Researching From Experience

Growing Up Around Technology to Wanting to Study it

I have been interested in emerging technology’s impact on users and society for a number of years. From movies about robots, to robots themselves, to now VR and online discrimination, I am consistently able to stay at the forefront of the newest technology. As a result, I am also attuned to the beliefs and interests of others approaching this technology. Because I know what people are interested in, I also know how to study it.

How do gender and social dominance orientation predict interest in friendship with robots?
Research, Design and Data

You Need Research. You need Analysis. And You need them All Done Right.

Part of the pride I take in my analyses is that I do them right. If I don’t know how to do an analysis, I know who to ask and what to read to learn how to do it. I will come up with ideas for researching and analyzing things previously unconsidered, and I will try to find the signal in the noise. With that said, as part of my tenure in industry, and in my graduate courses, I put transparency with stakeholders above all else. If something does not work, I will be the first to say it. 

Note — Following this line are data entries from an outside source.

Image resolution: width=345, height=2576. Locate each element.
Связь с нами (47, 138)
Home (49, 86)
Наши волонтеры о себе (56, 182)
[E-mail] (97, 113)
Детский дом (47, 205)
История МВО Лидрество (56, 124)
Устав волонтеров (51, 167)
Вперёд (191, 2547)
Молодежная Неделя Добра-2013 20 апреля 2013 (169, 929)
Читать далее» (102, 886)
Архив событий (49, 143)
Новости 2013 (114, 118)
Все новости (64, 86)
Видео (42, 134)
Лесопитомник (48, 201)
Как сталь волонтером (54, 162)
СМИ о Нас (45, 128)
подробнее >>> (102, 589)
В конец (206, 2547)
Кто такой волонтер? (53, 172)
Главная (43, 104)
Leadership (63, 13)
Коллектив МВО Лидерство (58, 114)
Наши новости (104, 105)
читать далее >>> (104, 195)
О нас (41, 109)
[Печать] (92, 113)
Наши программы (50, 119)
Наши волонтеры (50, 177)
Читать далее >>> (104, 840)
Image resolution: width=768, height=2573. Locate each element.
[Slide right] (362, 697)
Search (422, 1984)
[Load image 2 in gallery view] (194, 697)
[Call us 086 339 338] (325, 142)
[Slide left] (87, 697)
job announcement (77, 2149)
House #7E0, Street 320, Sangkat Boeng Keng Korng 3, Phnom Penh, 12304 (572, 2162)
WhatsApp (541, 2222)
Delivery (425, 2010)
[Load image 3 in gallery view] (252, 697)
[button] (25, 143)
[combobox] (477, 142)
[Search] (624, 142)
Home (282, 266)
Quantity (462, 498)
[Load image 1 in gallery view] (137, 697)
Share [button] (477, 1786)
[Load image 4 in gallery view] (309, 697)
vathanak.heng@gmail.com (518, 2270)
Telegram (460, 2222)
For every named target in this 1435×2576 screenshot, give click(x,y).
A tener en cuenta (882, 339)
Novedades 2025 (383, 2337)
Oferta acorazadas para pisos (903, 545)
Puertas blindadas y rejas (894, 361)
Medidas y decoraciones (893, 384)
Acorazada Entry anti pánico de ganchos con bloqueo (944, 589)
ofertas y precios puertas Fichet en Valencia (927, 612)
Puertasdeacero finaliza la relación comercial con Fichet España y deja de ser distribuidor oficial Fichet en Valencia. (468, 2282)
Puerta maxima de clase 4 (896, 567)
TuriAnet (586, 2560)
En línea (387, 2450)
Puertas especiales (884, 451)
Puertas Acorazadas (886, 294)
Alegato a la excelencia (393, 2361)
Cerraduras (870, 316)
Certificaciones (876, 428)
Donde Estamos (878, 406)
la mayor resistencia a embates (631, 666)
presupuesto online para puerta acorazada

I once asked a friend in the British Columbian government if he could help me with understanding my multilevel modeling output. Over three hours and through much of his patience, I took copious notes, replicated the results in R, and have since taught my students and the people on my team how to do and interpret the same analyses.

Part of the challenges I have faced and overcome in my research is studying things that don’t really exist yet. With robots, or with standardizing analyses in VR, the technology isn’t quite there yet without the assistance of multibillion dollar stakeholders. I’m not a billionaire, but I am working to improve how we study this technology, and how we can learn what people truly think about using it.